ルノー・日産と関係の薄いゲストがほとんど
その後の数日間、このパーティーはフランスでも日本でもいっさい報じられなかった。唯一、レバノンのフランス語新聞に掲載された記事がその催しについて伝えた。
「ヴェルサイユの自動車王」と題されたその記事は、「カルロス・ゴーンのルノーと日産を祝う夜」について、宮殿の入り口でゲストを迎える矛槍兵(むそうへい)、アラン・デュカスが振る舞うディナー、その晩のクライマックスである見事な花火などをきらびやかな言葉で表現した。その日曜の招待客にはシェリー・ブレアと複数のアメリカ上院議員もいたが、「レバノンの友人も大勢いた」と記事は伝えた。
記事はその友人たちの名前を30人以上挙げ、そのなかにはゴーンがかなりの額の株を保有している銀行のCEOであるマリオ・サラダーもいた。ゴーンとワイン事業を共同経営するエティエンヌ・デバンの名前もあった。
また、ベイルートにあるセント・ジョセフ大学の学長であるサリム・ダカシュ神父も出席していて、その大学には翌年に「カルロス・ゴーン経済・医学図書館」が開設される予定だった。キャロルの子供であるダニエル、アンソニー、タラ、両親のグレタ・マラスとアルファン・マラス、そして兄のアランも出席していたが名前は報じられなかった。
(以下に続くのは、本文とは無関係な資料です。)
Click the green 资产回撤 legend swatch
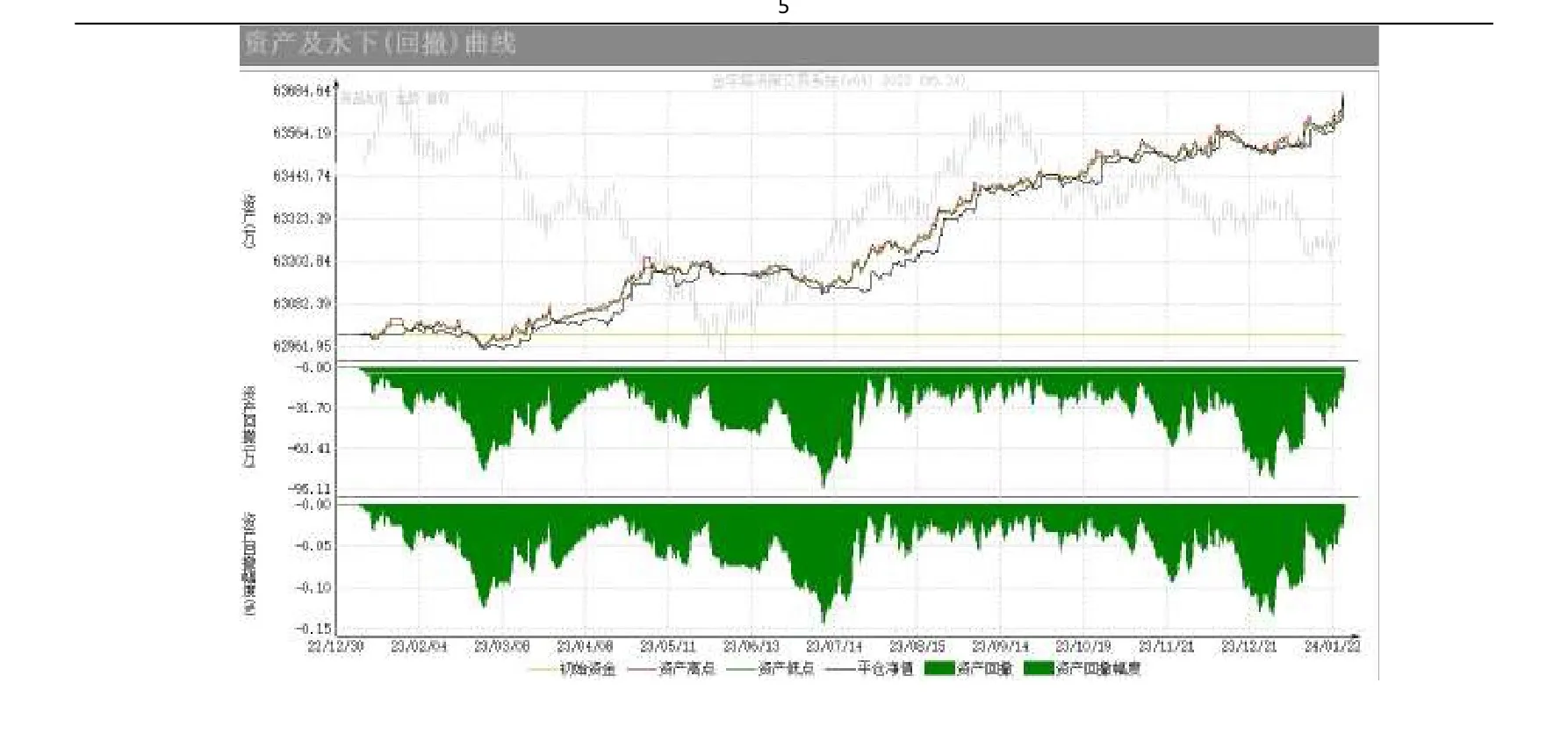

実際、結局その晩はうわべにビジネス色を添えた誕生日会のようなものだった。ゲストのほとんどはアライアンスと漠然としたつながりしかなかった。多くはゴーンと親交あるいは仕事上の近しい付き合いがある人々で、他はゴーンとキャロルの親族だった。キャロルはゴーンのためにハッピーバースデーの曲を流すことさえ提案したが、さすがにその案は流れた。